Teresa Hancock-Parmer was sold from that first minute, six years ago, when she was invited to join Indiana University’s Spanish language performance group Grupo de Teatro Vida.

The troupe combined her two loves: the Spanish language and theater. Hancock-Parmer spent three years acting with the troupe while working toward her Master of Arts degree in Hispanic literature, and now she directs the group while working on her doctoral thesis focused on 16th, 17th and 18th century mystical Spanish literature.

Ventanilla de Patentes

Jennifer Burch as the Inventor shows off magical shoes in a previous performance of “Ventanilla de Patentes,” or “A Tale of Two Shoes: Patenting Destiny,” by Charo González Casas.

“I love theater,” she said. “I enjoy the dramatic aspect, plus it’s a way to bring Spanish to life.
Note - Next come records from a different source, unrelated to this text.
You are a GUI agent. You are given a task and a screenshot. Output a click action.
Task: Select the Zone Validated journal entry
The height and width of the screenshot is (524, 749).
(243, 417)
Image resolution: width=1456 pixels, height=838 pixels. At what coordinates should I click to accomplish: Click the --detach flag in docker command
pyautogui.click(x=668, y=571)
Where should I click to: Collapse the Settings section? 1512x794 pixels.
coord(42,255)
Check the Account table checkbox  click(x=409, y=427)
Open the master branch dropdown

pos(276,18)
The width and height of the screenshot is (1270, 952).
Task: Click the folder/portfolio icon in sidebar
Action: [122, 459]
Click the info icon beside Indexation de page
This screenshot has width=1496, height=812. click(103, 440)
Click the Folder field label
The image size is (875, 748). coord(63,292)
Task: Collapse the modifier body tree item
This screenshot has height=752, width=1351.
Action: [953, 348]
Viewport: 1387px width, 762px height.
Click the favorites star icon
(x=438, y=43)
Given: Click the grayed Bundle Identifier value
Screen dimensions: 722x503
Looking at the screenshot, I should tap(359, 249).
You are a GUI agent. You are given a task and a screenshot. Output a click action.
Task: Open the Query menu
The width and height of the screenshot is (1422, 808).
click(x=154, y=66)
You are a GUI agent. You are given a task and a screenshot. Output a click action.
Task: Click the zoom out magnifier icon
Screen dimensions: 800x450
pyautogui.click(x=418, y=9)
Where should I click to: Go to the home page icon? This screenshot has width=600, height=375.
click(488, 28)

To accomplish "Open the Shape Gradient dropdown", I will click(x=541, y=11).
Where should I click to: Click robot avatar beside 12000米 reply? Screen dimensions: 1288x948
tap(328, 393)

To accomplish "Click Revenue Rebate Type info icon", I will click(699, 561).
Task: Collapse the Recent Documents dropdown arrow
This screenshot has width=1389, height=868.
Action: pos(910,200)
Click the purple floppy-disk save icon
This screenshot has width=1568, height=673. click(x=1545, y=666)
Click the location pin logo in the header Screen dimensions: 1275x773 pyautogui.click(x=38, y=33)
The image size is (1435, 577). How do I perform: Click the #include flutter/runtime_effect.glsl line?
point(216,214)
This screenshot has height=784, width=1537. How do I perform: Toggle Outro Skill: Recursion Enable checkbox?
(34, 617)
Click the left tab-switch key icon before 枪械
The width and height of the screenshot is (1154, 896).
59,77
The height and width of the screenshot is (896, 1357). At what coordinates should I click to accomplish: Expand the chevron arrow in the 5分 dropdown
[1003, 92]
We can interact with the language and meet other people and create this really interesting project to share with others.”

Grupo de Teatro Vida’s 2012 show is titled “Maniobras Traviesas,” or “Mischievous Maneuvers,” and features four short plays. All are performed in Spanish, though summaries and a glossary are provided in English. Actors include IU students, faculty from the Department of Spanish and Portuguese and members of the community.

Performances are at 8 p.m. Nov. 1 to 3 at the Bloomington Playwrights Project building, 107 W. Ninth St. Admission is free, and tickets are not required.

“For this year’s show, all the plays have a common theme of manipulation of some sort,” Hancock-Parmer said. “Whether that’s of the language or characters, or whether the manipulation is playful or has more serious consequences, that’s what ties them all together.”

The troupe’s faculty advisor is Israel Fernando Herrera, a lecturer in the Department of Spanish and Portuguese.

“We believe that our theatric productions allow students to have an engaged, personal experience with various Hispanic cultures, both through the plays themselves and the participants they meet,” he said. “We hope our audiences experience the Spanish language and Hispanic cultures in an active setting that extends beyond a textbook.”